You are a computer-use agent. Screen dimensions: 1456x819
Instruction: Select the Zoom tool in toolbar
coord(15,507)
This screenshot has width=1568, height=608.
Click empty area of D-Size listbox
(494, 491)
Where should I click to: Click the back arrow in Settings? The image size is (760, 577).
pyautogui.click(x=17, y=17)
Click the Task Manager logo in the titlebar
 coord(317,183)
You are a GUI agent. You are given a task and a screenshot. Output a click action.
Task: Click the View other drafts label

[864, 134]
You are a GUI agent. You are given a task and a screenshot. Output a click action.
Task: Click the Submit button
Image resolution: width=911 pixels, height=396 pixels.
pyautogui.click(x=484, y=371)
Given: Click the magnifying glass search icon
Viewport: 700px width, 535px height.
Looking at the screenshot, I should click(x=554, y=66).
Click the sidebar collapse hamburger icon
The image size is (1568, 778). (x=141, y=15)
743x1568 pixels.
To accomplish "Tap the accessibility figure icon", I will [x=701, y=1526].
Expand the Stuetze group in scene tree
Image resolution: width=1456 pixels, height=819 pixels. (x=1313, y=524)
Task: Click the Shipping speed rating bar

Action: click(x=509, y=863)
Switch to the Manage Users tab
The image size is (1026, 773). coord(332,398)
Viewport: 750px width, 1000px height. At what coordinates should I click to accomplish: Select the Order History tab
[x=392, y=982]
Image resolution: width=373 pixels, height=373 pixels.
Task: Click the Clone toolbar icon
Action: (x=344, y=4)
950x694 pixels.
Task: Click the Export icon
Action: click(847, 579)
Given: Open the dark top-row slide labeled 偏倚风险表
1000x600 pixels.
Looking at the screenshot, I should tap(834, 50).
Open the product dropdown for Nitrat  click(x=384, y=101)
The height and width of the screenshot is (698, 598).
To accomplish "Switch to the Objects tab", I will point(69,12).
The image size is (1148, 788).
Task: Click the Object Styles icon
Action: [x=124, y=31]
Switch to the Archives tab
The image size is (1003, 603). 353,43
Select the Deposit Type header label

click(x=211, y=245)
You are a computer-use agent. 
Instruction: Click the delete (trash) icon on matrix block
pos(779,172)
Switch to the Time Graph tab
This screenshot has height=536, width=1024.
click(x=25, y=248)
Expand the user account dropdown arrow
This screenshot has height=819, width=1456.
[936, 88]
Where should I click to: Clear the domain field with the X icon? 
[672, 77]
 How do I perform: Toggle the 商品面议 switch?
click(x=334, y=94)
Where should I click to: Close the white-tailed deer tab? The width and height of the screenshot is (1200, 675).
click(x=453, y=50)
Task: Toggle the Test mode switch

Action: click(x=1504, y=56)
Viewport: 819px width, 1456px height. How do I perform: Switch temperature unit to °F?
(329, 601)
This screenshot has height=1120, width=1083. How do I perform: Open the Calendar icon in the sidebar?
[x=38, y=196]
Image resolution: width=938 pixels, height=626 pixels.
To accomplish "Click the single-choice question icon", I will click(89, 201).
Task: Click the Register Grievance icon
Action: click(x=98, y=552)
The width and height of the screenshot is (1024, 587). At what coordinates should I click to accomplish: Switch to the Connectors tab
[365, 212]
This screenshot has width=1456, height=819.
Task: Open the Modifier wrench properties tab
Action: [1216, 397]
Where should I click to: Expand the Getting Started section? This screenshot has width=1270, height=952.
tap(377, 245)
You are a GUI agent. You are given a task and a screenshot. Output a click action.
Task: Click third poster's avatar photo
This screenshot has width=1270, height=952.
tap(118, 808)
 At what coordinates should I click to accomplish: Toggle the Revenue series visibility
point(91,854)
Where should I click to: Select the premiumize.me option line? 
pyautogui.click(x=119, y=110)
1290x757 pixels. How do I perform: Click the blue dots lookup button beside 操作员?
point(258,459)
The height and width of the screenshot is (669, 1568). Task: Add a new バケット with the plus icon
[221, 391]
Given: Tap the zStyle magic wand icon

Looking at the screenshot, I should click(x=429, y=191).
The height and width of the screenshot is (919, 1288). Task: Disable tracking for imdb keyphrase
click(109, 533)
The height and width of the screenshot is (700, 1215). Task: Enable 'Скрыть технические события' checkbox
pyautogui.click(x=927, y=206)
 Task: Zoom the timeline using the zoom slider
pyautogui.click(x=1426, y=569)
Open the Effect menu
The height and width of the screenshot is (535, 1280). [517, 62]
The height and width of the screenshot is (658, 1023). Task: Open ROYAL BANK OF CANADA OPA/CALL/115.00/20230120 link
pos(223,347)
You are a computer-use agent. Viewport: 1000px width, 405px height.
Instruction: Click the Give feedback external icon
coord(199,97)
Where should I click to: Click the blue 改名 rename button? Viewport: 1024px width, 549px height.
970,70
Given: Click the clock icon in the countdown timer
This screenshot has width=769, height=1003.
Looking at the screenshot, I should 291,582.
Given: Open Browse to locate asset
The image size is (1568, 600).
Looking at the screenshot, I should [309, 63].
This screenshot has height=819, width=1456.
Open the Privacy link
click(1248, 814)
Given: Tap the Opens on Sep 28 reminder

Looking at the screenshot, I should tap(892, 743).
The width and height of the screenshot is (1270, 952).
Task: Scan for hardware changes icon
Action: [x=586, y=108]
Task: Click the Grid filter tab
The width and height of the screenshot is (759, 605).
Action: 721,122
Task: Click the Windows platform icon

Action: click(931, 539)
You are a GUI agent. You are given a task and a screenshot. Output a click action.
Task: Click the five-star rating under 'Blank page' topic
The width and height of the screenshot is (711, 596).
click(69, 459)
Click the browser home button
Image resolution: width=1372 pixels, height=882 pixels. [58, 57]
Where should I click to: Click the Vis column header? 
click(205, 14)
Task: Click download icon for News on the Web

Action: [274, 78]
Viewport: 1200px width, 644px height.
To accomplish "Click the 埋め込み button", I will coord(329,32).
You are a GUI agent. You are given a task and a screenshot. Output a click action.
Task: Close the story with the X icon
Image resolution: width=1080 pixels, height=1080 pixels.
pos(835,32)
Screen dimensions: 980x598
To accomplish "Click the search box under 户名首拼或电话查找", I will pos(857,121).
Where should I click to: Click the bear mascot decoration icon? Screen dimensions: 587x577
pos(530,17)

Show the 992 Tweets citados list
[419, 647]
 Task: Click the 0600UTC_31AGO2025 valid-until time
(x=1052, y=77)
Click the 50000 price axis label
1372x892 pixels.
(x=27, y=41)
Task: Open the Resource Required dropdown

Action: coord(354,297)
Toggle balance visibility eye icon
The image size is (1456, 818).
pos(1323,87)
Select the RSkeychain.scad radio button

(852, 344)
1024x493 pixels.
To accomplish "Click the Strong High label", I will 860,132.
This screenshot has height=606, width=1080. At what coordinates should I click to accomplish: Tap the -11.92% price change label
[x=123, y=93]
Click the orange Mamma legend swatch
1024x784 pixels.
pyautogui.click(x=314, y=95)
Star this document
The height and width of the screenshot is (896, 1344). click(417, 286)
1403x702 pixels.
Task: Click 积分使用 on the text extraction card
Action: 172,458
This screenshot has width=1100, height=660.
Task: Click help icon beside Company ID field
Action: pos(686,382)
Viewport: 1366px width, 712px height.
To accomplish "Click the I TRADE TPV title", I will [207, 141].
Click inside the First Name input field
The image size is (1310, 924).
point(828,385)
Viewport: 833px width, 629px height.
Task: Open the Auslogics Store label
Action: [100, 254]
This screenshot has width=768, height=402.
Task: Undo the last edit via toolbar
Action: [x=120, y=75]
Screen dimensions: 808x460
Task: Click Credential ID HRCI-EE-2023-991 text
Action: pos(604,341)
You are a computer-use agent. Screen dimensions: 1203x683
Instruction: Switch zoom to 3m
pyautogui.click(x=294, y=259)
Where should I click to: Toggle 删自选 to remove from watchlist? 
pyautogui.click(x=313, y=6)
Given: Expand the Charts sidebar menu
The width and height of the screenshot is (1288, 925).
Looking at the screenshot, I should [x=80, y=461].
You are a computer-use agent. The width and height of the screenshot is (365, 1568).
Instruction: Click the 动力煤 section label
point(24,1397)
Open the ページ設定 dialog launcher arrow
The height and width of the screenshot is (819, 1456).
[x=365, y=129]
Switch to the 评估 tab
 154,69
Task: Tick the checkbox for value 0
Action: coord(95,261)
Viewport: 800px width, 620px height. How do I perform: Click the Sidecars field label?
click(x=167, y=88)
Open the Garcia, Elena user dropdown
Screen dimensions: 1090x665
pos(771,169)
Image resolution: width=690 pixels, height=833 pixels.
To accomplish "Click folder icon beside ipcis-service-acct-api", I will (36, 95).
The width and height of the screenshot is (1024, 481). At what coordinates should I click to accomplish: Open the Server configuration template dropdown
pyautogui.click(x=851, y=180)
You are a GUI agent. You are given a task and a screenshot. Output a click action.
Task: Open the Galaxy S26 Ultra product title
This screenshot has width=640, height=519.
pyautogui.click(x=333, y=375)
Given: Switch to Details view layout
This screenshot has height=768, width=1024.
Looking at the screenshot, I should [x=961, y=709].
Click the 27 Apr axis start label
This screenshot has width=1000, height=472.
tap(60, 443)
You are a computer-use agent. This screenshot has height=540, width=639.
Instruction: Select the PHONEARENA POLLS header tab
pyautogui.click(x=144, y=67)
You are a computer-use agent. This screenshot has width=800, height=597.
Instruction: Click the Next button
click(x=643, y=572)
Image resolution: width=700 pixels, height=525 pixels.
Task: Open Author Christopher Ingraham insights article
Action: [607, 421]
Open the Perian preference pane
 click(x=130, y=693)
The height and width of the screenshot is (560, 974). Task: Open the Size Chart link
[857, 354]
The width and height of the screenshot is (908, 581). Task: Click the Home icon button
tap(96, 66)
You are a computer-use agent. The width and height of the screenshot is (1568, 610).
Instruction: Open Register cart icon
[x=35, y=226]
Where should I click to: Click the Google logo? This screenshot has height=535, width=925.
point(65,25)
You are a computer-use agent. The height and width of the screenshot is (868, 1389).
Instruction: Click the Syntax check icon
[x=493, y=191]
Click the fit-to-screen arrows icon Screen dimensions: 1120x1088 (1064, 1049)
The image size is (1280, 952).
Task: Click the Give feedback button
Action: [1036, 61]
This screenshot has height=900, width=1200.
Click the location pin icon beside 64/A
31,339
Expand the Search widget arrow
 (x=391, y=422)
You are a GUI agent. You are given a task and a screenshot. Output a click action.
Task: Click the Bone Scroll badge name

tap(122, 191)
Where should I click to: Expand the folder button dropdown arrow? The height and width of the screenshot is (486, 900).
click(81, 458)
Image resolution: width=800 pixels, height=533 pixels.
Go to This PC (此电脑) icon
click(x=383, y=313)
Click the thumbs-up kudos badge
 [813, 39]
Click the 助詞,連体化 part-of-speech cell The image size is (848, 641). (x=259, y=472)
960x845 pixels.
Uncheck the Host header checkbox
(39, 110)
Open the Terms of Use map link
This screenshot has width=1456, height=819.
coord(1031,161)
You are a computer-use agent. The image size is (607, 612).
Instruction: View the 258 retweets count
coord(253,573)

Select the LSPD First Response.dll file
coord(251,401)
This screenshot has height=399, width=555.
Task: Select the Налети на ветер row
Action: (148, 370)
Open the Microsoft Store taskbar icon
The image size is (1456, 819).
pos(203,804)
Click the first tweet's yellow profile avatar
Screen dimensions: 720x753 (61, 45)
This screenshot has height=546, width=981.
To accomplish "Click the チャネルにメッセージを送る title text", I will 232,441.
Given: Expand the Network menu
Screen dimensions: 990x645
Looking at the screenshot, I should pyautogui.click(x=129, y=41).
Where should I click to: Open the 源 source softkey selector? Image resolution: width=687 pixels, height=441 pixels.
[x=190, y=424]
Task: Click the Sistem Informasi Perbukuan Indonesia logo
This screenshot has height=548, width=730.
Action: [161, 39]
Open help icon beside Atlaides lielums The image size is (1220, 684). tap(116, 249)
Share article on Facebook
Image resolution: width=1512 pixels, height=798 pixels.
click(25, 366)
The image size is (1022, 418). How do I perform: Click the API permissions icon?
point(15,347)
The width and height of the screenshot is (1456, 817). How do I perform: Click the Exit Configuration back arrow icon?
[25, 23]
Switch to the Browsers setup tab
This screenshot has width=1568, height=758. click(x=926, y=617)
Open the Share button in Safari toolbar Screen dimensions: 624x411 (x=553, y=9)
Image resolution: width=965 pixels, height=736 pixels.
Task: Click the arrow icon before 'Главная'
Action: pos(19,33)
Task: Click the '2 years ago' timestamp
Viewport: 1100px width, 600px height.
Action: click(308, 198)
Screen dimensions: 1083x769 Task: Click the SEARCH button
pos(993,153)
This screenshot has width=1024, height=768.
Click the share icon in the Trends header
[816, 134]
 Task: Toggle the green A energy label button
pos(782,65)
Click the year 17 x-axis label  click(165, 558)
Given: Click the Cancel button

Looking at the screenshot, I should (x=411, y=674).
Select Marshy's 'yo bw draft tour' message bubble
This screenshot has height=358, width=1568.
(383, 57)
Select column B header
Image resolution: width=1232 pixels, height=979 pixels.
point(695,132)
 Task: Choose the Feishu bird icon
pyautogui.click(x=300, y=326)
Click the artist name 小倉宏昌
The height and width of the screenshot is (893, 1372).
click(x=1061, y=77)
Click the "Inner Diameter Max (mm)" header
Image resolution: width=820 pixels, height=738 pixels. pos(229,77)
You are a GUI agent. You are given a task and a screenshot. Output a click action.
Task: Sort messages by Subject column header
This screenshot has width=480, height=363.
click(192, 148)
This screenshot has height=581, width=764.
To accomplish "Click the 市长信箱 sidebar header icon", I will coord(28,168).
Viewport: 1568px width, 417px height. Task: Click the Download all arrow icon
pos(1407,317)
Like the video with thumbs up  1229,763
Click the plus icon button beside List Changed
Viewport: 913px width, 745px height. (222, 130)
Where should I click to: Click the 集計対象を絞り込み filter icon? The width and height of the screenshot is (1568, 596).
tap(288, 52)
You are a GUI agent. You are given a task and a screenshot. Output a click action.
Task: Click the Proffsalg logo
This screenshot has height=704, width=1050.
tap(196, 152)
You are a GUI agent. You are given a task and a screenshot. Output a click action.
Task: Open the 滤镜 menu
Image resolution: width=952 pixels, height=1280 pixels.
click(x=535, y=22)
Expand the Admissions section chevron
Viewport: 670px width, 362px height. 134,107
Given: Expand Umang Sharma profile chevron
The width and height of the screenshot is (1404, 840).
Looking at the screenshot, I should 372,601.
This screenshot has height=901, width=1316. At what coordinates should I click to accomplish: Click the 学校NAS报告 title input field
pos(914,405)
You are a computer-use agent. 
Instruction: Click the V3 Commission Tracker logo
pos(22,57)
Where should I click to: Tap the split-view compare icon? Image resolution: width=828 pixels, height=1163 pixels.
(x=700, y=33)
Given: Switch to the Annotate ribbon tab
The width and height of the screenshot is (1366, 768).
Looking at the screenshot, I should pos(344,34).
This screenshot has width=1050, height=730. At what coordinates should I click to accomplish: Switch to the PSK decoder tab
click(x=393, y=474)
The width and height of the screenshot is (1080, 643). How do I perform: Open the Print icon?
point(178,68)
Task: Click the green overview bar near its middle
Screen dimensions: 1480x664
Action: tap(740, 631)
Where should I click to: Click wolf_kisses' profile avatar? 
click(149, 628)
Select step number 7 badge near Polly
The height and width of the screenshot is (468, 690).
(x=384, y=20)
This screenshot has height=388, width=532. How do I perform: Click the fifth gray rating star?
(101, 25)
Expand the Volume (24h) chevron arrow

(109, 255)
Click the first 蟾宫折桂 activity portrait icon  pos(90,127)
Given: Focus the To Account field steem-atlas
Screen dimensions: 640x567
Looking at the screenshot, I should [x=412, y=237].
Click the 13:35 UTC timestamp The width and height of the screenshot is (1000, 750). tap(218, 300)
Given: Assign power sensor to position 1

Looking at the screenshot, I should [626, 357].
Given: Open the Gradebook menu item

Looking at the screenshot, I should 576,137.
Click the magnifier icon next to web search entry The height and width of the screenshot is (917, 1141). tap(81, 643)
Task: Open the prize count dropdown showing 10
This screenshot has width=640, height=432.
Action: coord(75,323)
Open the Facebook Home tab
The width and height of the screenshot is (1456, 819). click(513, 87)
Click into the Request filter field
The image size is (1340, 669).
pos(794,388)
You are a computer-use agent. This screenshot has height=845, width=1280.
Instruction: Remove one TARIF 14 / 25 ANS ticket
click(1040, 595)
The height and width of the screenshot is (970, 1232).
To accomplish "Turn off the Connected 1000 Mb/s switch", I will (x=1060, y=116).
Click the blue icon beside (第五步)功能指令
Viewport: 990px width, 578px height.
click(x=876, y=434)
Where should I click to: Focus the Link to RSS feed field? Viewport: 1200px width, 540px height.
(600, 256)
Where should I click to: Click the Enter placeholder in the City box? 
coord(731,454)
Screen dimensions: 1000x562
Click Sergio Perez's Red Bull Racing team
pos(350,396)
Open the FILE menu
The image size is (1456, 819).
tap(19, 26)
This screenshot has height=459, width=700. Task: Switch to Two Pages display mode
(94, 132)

» **Exercise details**: Duplicate the lines of the listing starting at the line containing "Open help icon" and ending at the line containing "point(15,347)", both included.

» **Expected answer**:
Open help icon beside Atlaides lielums The image size is (1220, 684). tap(116, 249)
Share article on Facebook
Image resolution: width=1512 pixels, height=798 pixels.
click(25, 366)
The image size is (1022, 418). How do I perform: Click the API permissions icon?
point(15,347)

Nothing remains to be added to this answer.